Instructions to follow -
Please answer these questions about the article on Pixar and population health below:
1. What role at Pixar does the article give Ed Catmull?
2. Which statement from the talk does the article call a summary of the creative challenge in health care?
3. What three phases make up the simplified care delivery process?

Quoted passage -
BEGIN
PIXAR AND POPULATION HEALTH / by Brian Buys

How creatively rethinking the fundamentals of care delivery trumps Big Data and Analytics in the quest for a Health Care Happy Ending.

I recently heard Ed Catmull, co-founder of Pixar, speak at a conference on healthcare analytics.  When I mentioned this to a friend in the animation business, his response was something like ‘that’s really cool but what does Pixar have to do with health care?’ 

The topic was building and sustaining a culture of creativity.  One of Ed’s foundational points was that creativity is in essence problem solving. Another was that technology itself can only advance a cause so far.  The take away for me was that while we have powerful new technologies to apply in the worthy cause of transforming health care; mission success requires continuously and creatively rethinking the fundamentals.

One particular statement from the talk struck me as a fantastic summary of the underlying creative challenge we face in health care:

‘Any right process over time becomes stagnant or corrupt’. 

In its simplest form, the care delivery process in the US (and most developed countries) can be simplified to three phases:

Symptom => Individual Clinician Assessment => Intervention

In this model, individual clinicians perform assessments on many patients and funnel those with similar symptoms toward specific interventions.
END
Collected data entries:
BEGIN
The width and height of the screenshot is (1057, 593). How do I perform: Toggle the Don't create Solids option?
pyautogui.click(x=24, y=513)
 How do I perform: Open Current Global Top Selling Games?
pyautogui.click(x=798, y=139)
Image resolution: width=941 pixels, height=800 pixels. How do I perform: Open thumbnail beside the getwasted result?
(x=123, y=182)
END
BEGIN
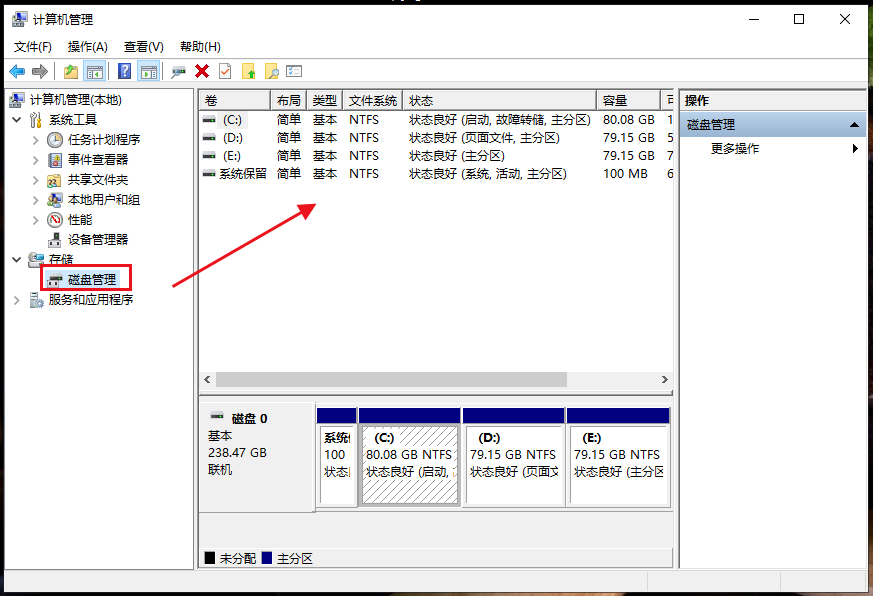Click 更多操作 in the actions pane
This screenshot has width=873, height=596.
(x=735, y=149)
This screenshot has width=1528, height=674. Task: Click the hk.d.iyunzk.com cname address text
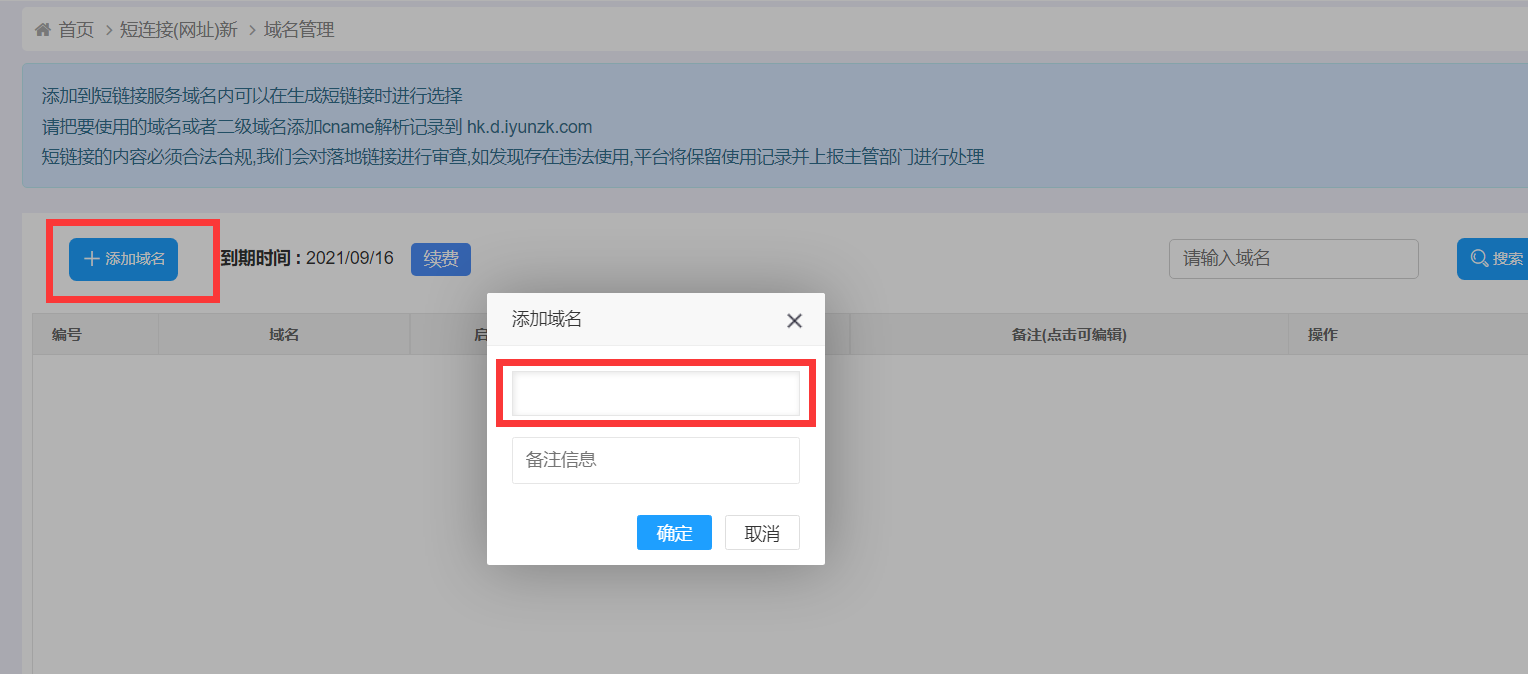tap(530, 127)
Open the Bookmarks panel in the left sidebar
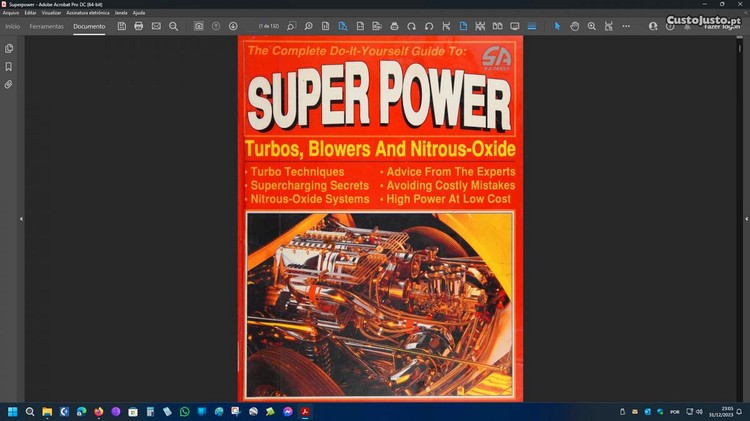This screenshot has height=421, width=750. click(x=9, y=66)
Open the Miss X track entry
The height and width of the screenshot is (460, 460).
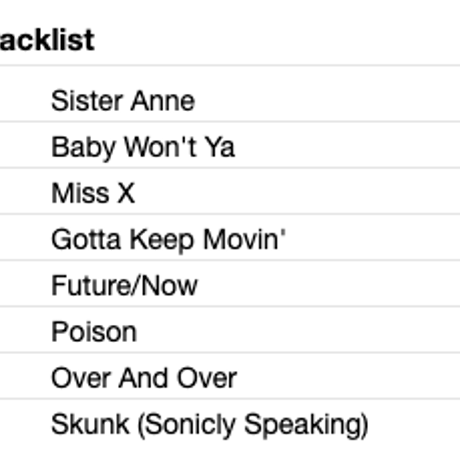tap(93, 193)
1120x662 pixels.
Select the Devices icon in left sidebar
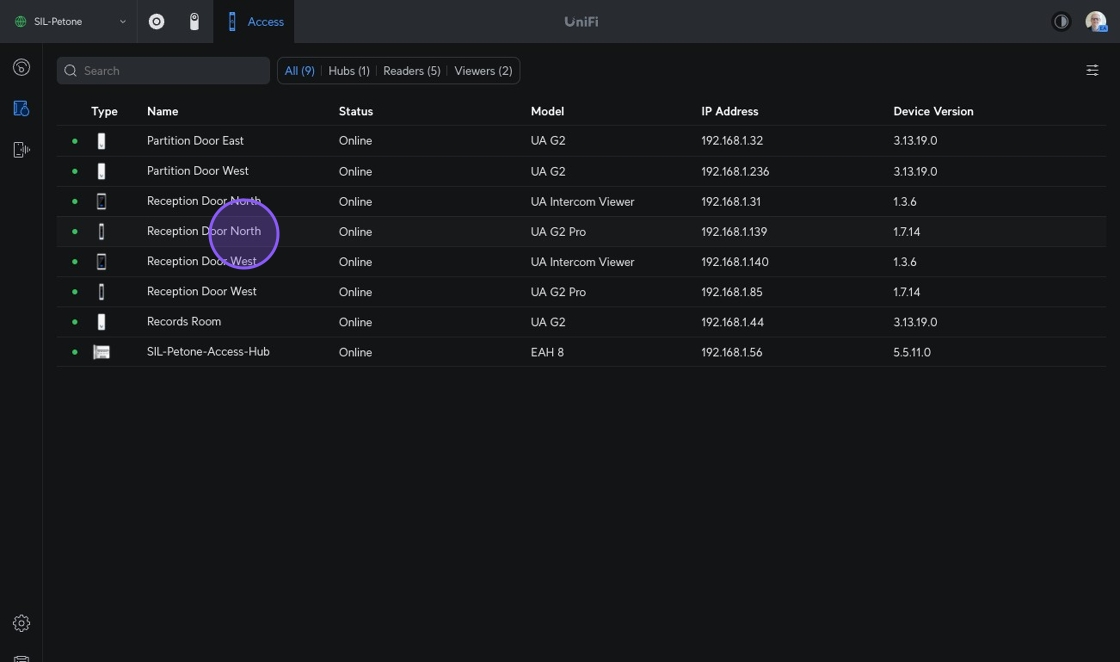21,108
END
BEGIN
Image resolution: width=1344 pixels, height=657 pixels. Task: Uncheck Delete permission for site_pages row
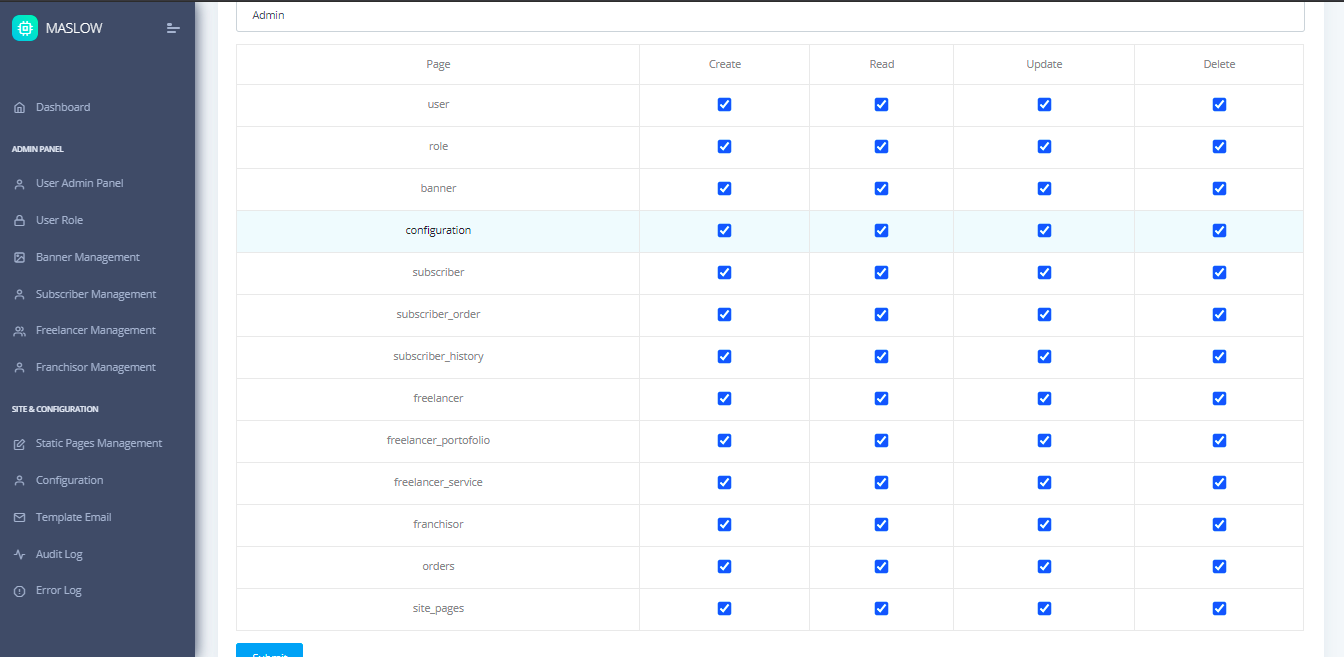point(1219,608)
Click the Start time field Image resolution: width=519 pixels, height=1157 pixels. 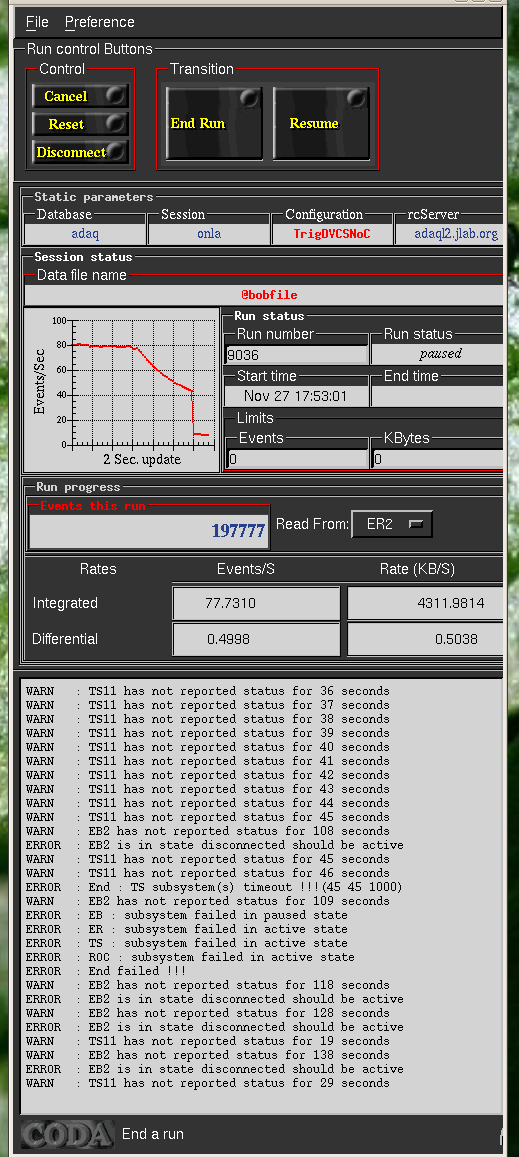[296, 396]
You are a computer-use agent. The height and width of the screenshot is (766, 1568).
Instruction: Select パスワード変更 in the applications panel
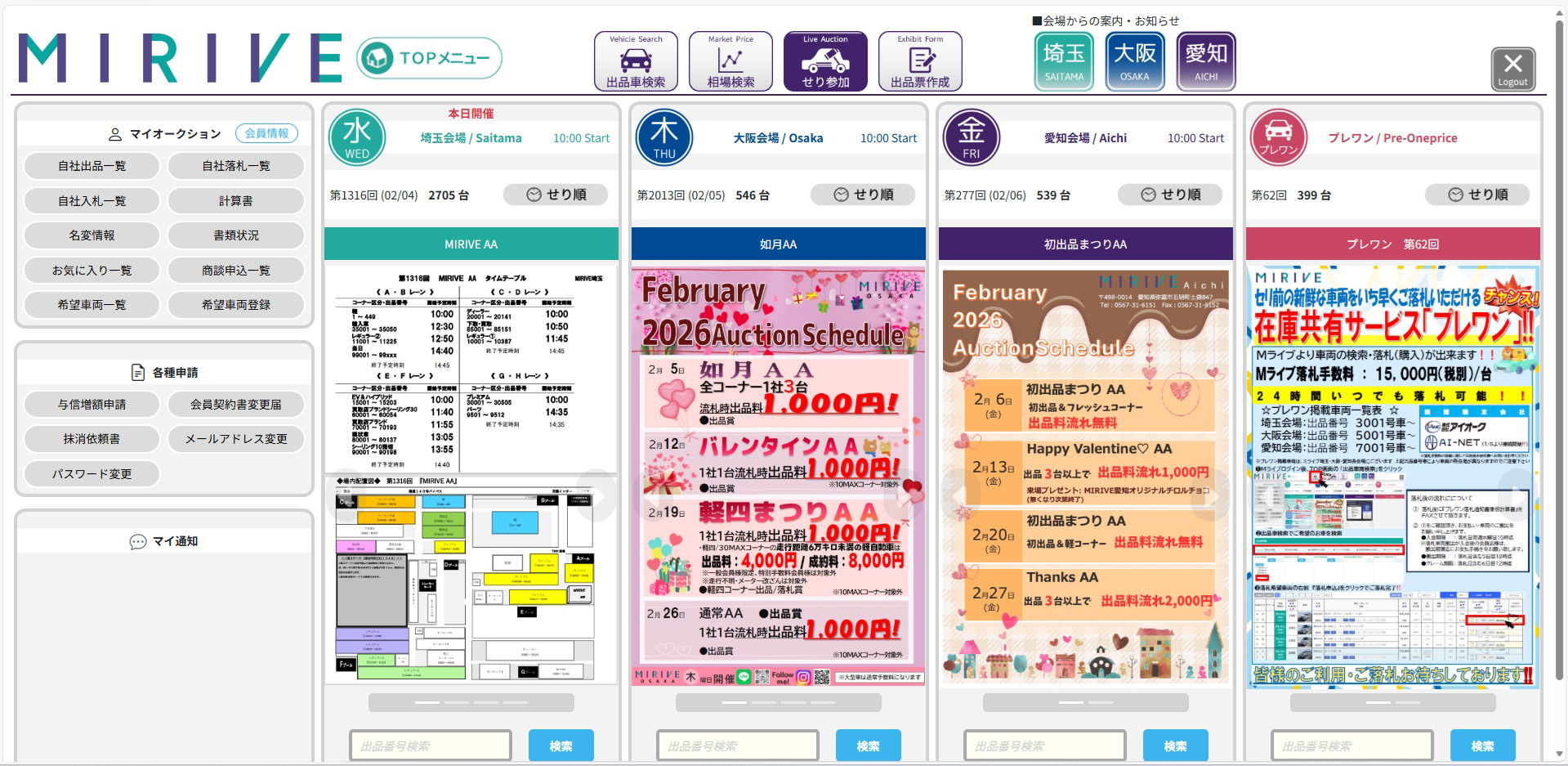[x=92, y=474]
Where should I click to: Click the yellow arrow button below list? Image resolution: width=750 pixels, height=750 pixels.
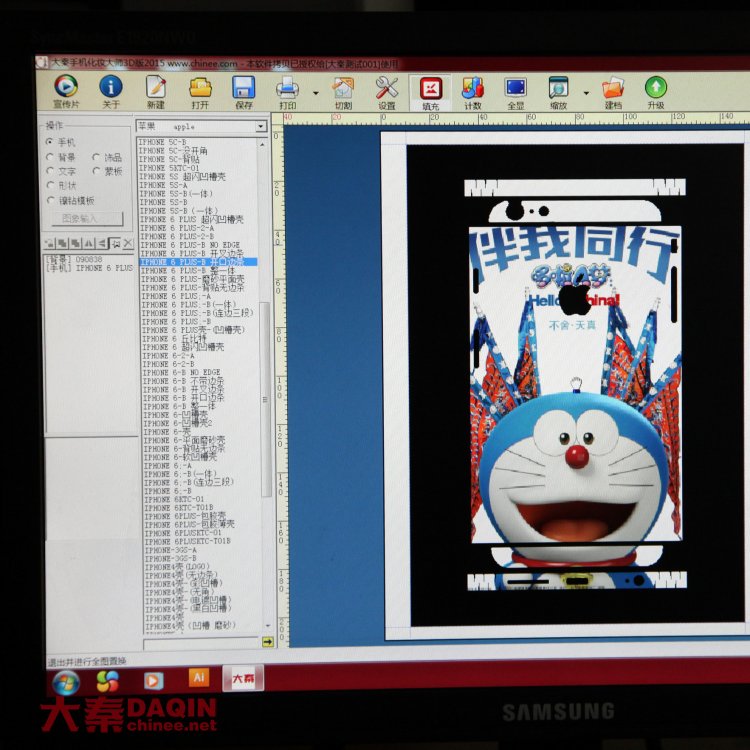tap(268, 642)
END
Completed exercise -
1. Co-founder.
2. "Any right process over time becomes stagnant or corrupt."
3. Symptom, Individual Clinician Assessment, and Intervention.